First thing you can plot is the dotted bar with the items count. If each status cell is 1.0 high (to be split between Complete and WIP percentages) we can allocate something like 40% (height=1.4) more for the label.

ax.bar(0, 1.4, width=1, edgecolor='black', lw=1, ls='dotted', color="white")

Now let's plot the main part, you want a first bar that goes from 0 to the frequency of ItemStatus == WIP and the second bar that starts from this frequency and goes up to one.

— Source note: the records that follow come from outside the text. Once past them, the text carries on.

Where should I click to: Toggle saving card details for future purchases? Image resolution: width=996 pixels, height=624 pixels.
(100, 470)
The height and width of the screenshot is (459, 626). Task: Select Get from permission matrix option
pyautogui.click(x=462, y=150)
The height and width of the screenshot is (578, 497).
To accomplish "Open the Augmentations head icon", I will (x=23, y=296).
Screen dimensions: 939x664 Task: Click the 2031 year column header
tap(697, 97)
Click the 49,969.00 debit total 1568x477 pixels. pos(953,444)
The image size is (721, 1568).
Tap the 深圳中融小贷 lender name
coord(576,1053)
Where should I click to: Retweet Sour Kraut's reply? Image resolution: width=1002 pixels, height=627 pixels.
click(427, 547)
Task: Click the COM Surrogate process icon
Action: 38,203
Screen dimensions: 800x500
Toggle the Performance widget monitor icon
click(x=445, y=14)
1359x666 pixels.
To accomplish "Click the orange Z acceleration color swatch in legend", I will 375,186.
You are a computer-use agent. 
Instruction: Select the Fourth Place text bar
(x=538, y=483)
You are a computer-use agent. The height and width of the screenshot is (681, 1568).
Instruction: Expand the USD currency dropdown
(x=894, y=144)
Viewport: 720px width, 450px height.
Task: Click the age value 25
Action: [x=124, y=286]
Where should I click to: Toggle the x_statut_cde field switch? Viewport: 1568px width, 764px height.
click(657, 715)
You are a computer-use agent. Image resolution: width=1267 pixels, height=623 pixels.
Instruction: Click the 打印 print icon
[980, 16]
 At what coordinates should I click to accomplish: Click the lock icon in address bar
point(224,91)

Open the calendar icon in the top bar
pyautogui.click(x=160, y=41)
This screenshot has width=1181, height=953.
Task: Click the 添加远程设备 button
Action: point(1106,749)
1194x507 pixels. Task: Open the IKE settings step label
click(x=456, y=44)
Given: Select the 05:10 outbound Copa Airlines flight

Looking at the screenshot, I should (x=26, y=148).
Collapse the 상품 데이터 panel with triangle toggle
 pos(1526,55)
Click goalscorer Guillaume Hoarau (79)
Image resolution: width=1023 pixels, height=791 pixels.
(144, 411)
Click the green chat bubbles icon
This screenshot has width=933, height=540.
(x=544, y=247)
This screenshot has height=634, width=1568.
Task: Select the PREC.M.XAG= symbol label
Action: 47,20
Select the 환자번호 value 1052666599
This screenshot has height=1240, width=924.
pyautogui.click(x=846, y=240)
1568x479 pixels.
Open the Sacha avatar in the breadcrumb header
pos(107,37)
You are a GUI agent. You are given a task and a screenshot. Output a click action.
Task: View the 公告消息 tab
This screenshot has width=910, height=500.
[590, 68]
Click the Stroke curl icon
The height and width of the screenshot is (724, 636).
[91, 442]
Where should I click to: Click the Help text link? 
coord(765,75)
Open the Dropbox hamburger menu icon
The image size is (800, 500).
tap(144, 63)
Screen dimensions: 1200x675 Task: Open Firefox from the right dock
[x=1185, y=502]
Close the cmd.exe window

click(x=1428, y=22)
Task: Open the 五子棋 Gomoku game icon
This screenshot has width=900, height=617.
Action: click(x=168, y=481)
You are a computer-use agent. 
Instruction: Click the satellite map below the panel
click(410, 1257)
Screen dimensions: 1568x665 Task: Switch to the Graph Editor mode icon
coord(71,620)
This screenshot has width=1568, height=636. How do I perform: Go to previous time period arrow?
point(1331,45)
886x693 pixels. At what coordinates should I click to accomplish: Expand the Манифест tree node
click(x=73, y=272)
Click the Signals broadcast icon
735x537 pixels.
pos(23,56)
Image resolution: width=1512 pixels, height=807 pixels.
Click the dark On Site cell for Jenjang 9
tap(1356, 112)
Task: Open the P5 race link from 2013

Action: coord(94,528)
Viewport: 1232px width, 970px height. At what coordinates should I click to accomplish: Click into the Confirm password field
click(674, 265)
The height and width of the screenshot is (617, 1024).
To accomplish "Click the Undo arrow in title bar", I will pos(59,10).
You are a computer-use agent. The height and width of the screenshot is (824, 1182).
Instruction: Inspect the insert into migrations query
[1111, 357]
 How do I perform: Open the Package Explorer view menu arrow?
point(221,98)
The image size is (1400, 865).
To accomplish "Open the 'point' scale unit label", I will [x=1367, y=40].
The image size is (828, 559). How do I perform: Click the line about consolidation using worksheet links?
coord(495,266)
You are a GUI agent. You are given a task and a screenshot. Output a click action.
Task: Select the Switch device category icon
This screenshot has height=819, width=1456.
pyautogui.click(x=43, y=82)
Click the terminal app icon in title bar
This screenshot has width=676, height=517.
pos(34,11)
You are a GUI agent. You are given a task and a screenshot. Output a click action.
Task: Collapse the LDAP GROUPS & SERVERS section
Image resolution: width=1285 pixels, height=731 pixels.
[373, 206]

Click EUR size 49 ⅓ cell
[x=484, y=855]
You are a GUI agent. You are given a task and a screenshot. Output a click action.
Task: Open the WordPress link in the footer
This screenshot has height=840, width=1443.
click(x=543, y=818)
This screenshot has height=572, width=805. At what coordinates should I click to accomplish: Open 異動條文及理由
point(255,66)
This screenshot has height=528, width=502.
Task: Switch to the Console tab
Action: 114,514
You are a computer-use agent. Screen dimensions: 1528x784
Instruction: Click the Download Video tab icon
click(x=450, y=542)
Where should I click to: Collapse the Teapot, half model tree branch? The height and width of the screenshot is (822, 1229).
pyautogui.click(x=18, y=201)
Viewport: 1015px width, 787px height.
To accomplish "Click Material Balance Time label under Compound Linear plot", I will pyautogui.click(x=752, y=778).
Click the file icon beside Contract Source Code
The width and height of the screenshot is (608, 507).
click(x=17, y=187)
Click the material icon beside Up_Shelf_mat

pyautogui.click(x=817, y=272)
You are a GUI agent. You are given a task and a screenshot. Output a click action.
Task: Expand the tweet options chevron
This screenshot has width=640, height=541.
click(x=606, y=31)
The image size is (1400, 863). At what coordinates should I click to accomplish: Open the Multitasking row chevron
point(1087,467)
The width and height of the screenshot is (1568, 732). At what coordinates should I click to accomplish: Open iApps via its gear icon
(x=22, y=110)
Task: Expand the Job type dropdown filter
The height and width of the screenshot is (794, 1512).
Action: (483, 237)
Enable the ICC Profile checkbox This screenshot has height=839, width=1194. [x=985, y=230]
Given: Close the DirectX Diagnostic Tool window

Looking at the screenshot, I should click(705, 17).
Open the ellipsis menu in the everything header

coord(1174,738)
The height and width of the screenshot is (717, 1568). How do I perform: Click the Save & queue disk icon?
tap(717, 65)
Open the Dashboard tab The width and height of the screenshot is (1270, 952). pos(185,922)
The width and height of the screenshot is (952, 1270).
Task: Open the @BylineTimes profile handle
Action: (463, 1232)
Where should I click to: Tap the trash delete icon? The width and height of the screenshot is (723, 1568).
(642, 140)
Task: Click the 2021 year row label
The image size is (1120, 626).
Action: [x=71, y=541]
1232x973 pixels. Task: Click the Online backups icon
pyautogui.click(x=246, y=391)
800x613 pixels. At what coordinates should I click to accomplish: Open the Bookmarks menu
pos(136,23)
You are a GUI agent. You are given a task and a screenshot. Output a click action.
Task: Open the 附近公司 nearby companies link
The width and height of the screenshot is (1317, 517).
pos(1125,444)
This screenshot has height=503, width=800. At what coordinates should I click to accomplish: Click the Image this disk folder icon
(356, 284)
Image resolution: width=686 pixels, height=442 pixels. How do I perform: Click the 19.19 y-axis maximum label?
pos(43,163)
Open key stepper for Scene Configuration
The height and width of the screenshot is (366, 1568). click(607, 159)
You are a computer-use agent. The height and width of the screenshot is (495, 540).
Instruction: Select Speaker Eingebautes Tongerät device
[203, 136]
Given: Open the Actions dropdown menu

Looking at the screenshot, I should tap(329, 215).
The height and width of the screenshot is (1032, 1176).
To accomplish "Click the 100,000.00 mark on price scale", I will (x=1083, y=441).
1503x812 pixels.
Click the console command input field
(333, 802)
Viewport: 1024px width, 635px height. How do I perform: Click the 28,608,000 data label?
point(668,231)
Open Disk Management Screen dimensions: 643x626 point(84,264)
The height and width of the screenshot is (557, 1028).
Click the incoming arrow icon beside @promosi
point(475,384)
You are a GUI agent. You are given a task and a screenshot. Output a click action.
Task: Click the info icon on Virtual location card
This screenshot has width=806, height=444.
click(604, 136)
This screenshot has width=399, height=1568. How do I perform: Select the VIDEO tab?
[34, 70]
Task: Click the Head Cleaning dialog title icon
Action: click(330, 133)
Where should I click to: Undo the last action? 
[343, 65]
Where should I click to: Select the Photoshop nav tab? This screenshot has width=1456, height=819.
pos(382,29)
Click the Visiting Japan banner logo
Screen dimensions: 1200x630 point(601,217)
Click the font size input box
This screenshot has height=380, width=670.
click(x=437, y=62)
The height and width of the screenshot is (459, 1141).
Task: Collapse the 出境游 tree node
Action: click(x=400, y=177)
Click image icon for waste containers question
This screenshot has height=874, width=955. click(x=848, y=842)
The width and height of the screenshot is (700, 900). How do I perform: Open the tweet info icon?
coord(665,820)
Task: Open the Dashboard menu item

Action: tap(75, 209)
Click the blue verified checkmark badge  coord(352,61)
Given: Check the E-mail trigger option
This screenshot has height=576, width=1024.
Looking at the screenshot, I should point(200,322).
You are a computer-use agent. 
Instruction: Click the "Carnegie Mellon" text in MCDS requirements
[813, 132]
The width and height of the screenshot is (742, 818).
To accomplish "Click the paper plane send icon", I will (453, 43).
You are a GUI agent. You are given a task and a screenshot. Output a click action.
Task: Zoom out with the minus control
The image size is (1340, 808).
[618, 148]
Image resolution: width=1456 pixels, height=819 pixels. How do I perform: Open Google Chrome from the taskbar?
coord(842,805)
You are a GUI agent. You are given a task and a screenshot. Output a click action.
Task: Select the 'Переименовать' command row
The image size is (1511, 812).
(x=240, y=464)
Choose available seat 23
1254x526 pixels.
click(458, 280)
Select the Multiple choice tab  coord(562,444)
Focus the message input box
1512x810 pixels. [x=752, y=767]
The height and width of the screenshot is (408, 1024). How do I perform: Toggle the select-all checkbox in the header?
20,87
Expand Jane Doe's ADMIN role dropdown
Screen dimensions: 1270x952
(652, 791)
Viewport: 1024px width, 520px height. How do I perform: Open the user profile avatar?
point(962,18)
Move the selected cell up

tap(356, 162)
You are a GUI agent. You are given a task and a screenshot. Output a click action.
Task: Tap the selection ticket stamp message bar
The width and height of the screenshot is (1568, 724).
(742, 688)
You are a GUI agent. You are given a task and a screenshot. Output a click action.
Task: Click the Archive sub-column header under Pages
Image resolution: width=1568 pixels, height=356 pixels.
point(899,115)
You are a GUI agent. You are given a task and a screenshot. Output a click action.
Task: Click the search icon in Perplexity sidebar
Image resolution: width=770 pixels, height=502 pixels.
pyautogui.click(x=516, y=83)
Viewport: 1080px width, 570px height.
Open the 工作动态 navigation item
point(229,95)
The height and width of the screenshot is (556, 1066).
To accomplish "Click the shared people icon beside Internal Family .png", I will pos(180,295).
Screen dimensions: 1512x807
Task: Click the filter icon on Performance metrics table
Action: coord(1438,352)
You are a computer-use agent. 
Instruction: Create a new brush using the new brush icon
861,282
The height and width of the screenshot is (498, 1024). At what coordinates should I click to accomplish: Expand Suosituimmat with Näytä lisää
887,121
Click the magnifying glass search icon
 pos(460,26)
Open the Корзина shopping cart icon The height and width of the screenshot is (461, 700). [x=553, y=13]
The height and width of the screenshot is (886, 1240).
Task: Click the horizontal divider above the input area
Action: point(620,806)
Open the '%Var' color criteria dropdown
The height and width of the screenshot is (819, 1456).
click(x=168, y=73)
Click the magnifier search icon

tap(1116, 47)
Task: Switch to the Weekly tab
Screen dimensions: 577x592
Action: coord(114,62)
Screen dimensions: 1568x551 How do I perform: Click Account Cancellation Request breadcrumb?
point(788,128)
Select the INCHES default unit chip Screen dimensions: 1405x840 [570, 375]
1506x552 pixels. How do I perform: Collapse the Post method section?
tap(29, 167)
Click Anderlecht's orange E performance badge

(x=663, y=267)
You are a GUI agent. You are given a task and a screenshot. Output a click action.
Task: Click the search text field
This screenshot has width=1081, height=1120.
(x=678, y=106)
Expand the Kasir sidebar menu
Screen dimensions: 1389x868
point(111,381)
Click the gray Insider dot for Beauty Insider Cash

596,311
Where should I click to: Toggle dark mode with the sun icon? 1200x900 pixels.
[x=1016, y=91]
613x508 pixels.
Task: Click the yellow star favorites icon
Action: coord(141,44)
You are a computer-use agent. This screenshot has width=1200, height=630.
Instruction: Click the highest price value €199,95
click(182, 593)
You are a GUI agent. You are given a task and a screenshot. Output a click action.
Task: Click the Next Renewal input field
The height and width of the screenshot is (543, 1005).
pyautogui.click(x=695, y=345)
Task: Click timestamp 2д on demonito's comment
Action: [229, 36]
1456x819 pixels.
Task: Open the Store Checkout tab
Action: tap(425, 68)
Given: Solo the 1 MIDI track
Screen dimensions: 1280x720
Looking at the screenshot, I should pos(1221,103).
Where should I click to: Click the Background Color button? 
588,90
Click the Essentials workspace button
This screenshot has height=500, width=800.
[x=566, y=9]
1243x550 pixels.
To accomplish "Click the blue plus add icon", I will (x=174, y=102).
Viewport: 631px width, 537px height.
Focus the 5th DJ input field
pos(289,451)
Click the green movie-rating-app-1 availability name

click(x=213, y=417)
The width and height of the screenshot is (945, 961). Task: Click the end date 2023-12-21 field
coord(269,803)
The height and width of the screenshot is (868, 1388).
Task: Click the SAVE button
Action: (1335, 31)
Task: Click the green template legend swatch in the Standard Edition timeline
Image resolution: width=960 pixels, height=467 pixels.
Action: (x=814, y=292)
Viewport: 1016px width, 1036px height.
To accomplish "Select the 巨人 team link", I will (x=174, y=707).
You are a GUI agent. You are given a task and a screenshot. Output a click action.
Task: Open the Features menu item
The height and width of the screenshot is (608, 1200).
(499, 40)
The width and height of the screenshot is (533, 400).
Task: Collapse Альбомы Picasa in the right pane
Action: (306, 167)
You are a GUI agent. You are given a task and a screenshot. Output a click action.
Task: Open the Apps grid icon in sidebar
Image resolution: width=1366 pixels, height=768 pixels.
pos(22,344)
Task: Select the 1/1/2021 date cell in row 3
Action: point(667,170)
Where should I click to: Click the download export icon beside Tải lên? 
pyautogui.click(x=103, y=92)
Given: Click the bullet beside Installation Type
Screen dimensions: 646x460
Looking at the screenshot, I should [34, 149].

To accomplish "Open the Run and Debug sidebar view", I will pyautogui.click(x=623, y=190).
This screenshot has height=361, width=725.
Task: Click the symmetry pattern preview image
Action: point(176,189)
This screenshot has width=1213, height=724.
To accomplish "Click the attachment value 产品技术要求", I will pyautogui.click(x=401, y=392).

You can get each status count with value_counts and divide by total to get percentages.

bottom = 0
for i, s in enumerate(df['ItemStatus'].value_counts().iteritems()):
    label, count = s
    freq = count / float(total)

    r, = ax.bar(0, freq, width=1, bottom=bottom, color=bg[i], edgecolor='black', lw=3)

    ax.text(r.get_x() + r.get_width()/2.,
            r.get_y() + r.get_height()/2.,
            '{}% ({}) Items {}'.format(int(freq * 100), count, label),
            ha="center", va="center", color=fg[i])

    bottom += freq

Now you just need the n Items label. You can use the latest bar plot r coordinates to properly center it.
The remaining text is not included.